This tutorial will explain various approaches with examples on how to modify / update existing column values in a dataframe.

PySpark: Dataframe Modify Columns

This tutorial will explain various approaches with examples on how to modify / update existing column values in a dataframe. Below listed topics will be explained with examples on this page, click on item in below list and it will take you to the respective section of the page:


Update Column using withColumn: withColumn() function can be used on a dataframe to either add a new column or replace an existing column that has same name. withColumn() function can cause performance issues and even "StackOverflowException" if it is called multiple times using loop to add multiple columns.
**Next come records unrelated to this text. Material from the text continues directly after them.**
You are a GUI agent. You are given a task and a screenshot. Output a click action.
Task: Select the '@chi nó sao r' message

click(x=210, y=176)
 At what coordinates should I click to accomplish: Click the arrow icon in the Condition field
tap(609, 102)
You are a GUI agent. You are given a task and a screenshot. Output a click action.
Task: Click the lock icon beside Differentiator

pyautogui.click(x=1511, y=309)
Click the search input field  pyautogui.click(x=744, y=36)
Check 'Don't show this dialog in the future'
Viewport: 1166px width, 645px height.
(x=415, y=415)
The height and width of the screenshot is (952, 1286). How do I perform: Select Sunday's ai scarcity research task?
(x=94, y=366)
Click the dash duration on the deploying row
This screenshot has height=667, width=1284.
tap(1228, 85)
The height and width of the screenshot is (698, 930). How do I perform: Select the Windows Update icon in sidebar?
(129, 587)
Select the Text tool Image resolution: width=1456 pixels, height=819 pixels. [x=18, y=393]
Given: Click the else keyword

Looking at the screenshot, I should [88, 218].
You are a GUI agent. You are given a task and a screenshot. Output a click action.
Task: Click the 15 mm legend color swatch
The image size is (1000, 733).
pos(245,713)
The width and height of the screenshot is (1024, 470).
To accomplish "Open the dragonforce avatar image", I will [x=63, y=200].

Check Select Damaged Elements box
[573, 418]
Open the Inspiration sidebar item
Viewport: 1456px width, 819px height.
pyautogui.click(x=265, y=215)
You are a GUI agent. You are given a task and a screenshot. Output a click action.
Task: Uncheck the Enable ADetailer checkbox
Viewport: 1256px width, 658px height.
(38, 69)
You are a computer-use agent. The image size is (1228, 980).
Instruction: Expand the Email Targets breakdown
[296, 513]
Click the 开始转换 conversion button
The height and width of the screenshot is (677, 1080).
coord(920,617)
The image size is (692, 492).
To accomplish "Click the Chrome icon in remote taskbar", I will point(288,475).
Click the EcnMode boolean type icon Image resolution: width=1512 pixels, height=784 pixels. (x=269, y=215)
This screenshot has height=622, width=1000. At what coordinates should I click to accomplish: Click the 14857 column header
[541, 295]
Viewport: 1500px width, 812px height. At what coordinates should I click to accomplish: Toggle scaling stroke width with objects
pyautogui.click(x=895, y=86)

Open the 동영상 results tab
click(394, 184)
Spark suggests to use "select" function to add multiple columns at once.
Update Column using select: select() function can be used on existing columns to update column or add new column to the dataframe. Only downside is that you have to specify all the columns(list can be accessed using df.columns).
Update Column value based on condition: Column values are updated for db_type column using when() / otherwise functions which are equivalent to CASE / ELSE Statement in SQL.
Update Column value using other dataframe: Column values can be updated using other dataframe with the help of outer joins. You can visit dataframe join page to understand more about joins.
Change Column datatype in dataframe: astype() column function can be used change existing datatype of a column to required one. Please ensure that target datatype should be compatible with source datatype else value will become null.